CMS has proposed new regulations to continue implementing the “Quality Payment Program” (QPP) — the new Medicare physician fee schedule (MPFS) update framework mandated by the Medicare Access and CHIP Reauthorization Act of 2015 (MACRA). As previously reported, starting in 2017, physicians will be paid under the Merit-based Incentive Payment System (MIPS) or the Advanced Alternative Payment Model (APM).

For the second year of the QPP, CMS is proposing to continue a number of transition policies established for 2017 while “ramping up to full implementation.” Notably, with regard to the MIPS track, CMS proposes to:

  • Establish a Virtual Groups participation option. Virtual groups would be comprised of solo practitioners and groups of 10 or fewer eligible clinicians who come together “virtually” with at least 1 other such solo practitioner/group to participate in MIPS for a one year performance period.
  • Increase the low-volume threshold to exempt more small practices and clinicians in rural and Health Professional Shortage Areas.
  • Add bonus points under the scoring methodology to account for (1) caring for complex patients, and (2) using 2015 Edition Certified Electronic Health Record Technology (CEHRT) exclusively.
  • Incorporate performance improvement in quality and cost performance scoring.
  • Implement an optional facility-based scoring mechanism for facility-based clinicians.
  • Create an Advancing Care Information performance category hardship exemption for small practices and add bonus points to the final score of clinicians in small practices.
  • Add a new improvement activity for clinicians who attest to using Appropriate Use Criteria through a qualified clinical decision support mechanism for all advanced diagnostic imaging services ordered.
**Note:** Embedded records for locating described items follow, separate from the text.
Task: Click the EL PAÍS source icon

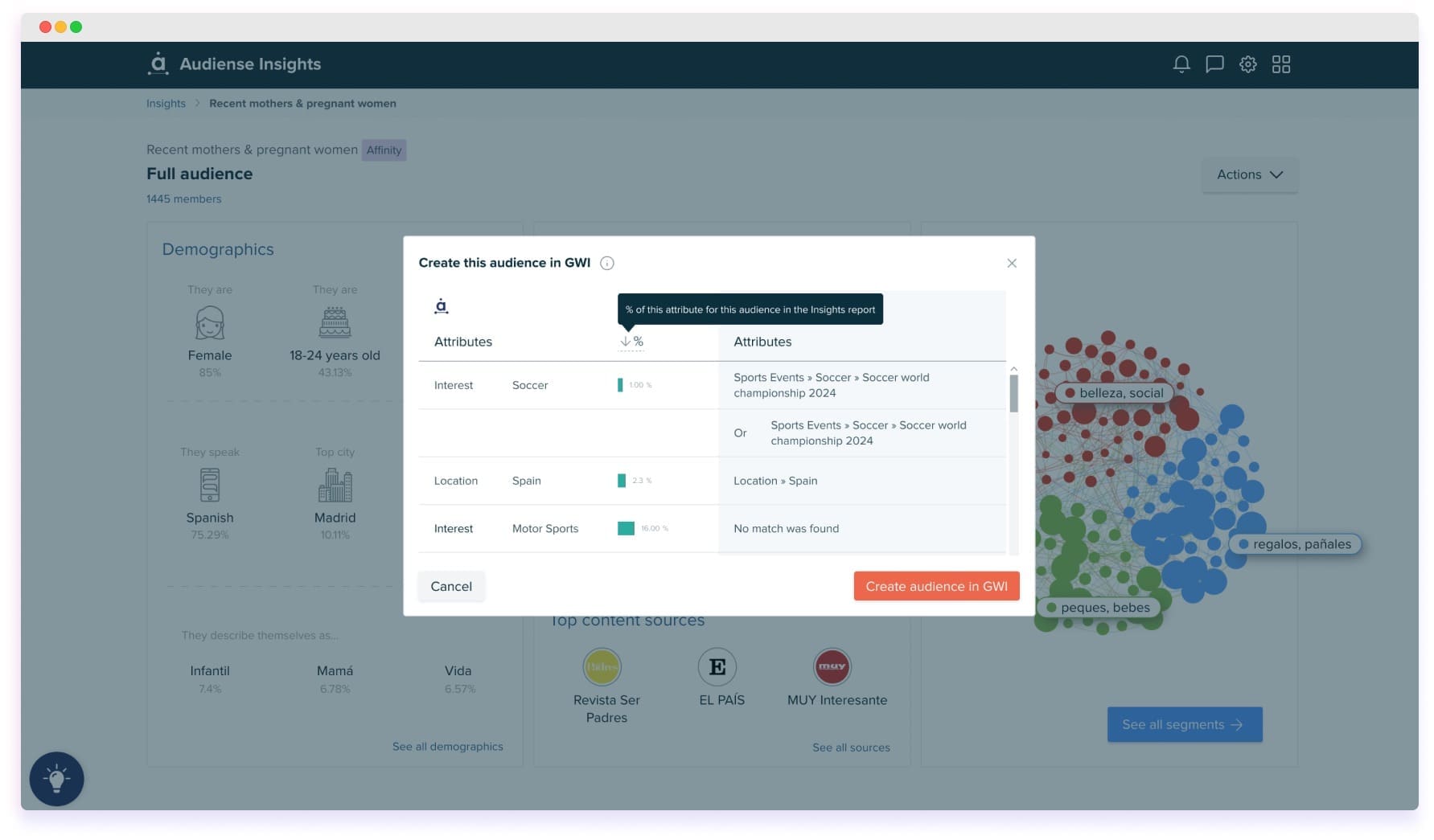Action: [x=717, y=666]
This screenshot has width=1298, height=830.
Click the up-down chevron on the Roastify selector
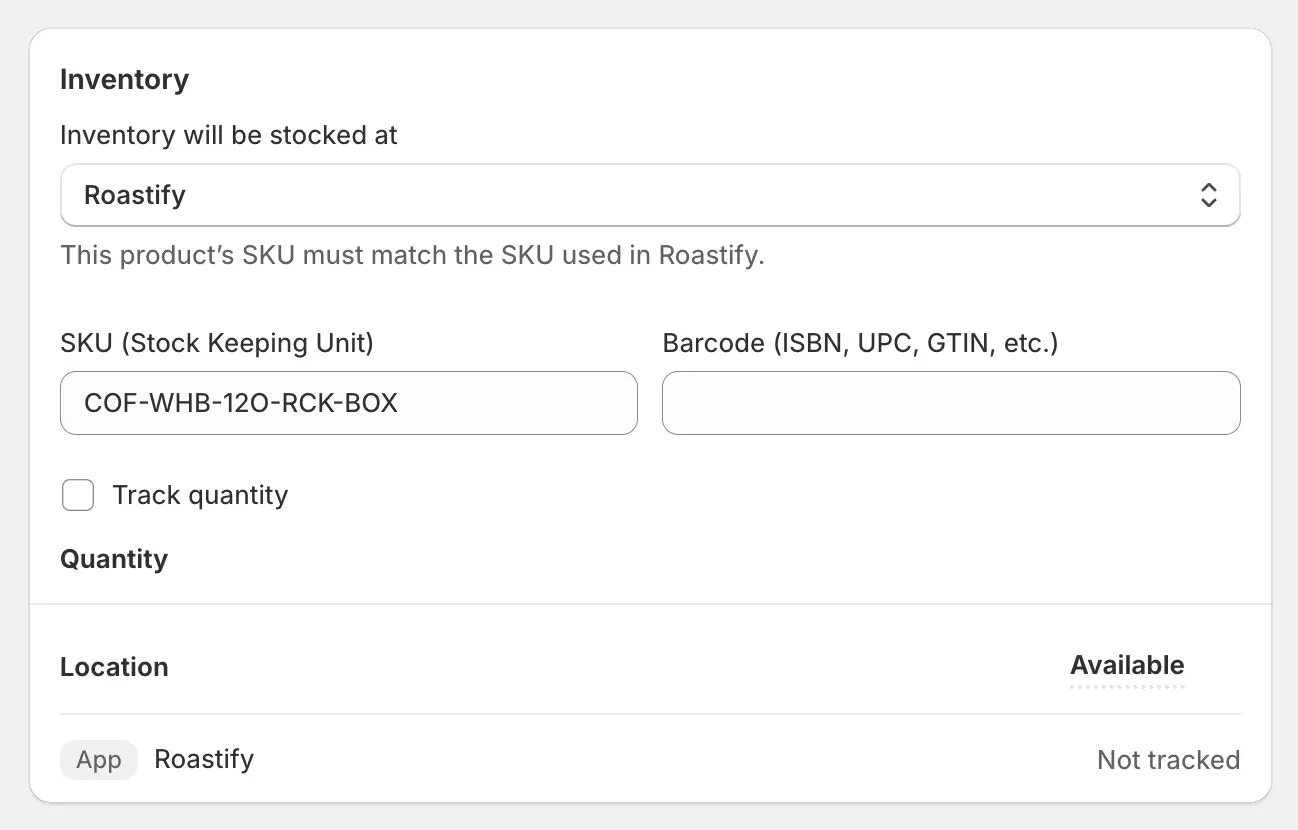point(1209,195)
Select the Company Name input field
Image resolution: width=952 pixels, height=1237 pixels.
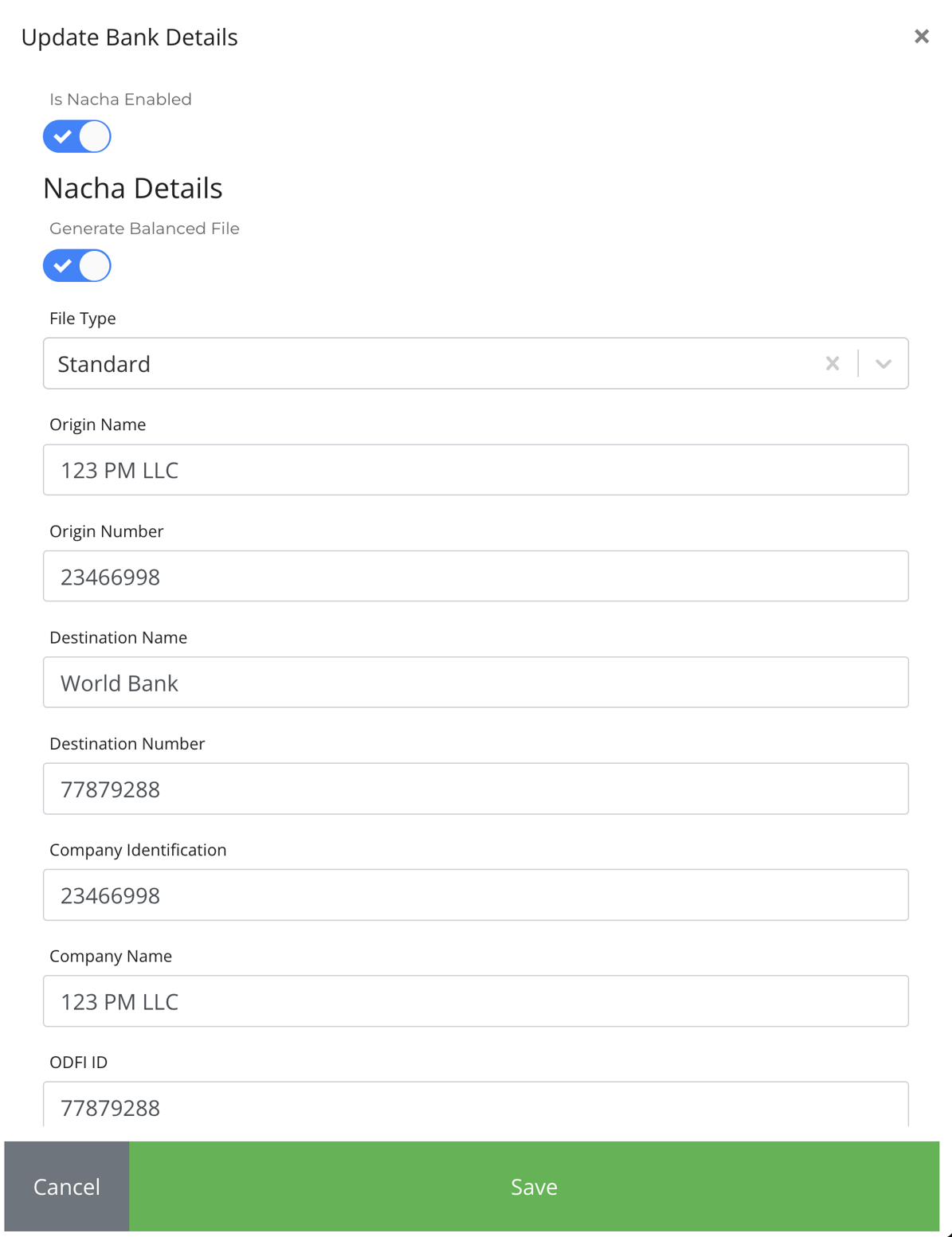[476, 1001]
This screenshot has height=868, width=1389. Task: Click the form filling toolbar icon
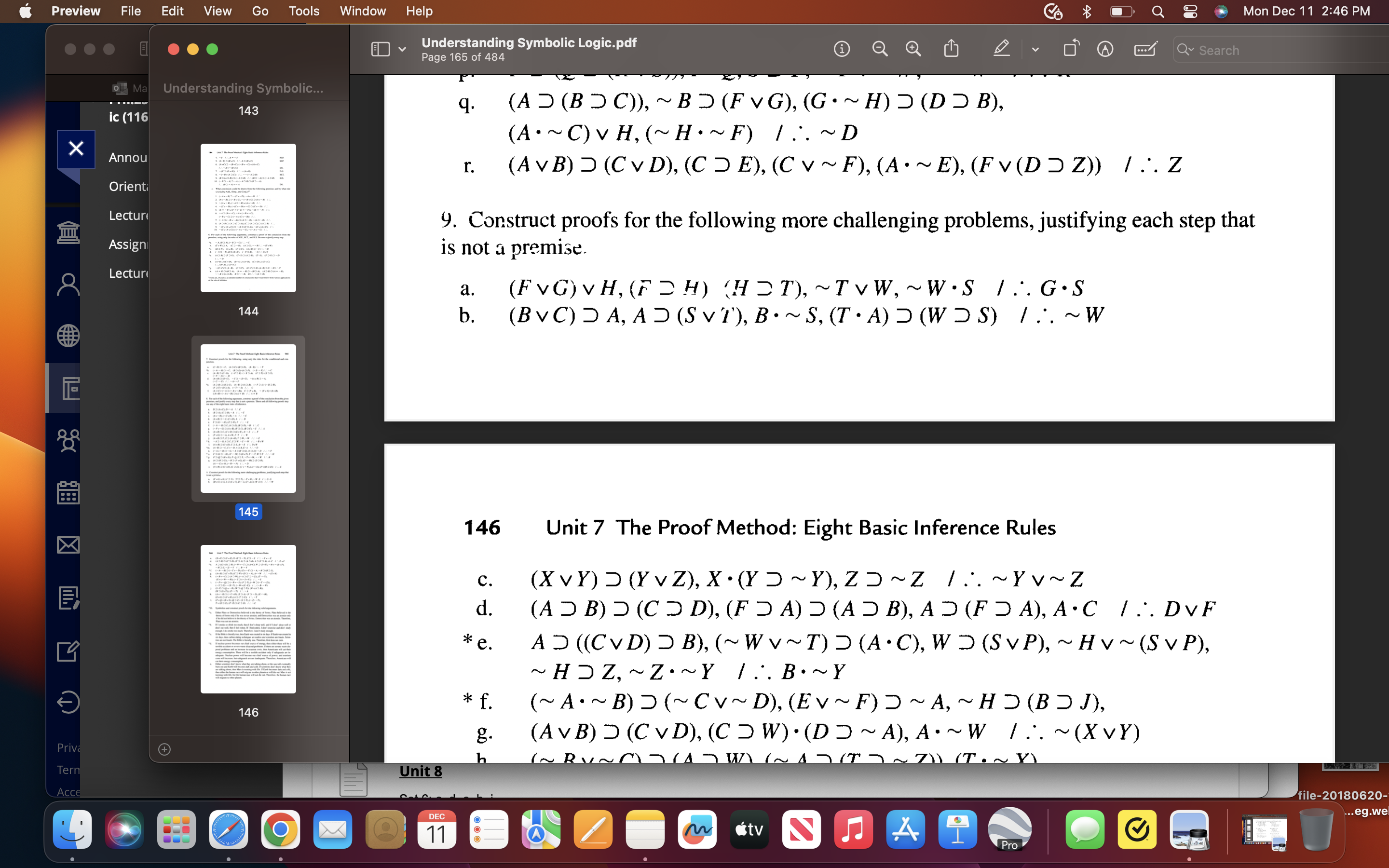pos(1145,49)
CMS also proposes various policies applicable to APM participation. For instance, CMS propose to:

  • Extend the current revenue-based nominal amount standard through performance year 2020 (which allows an APM to meet the Advanced APM financial risk criterion if participants are required to bear total risk of at least 8% of their Medicare Parts A and B revenue).
  • Modify policies regarding the timeframe for making qualifying APM participant determinations.
  • Modify All-Payer Combination Option policies, which will be available beginning in performance year 2019.
  • Revise the nominal amount standard for Medical Home Models.

CMS will accept comments on the proposed rule until August 21, 2017.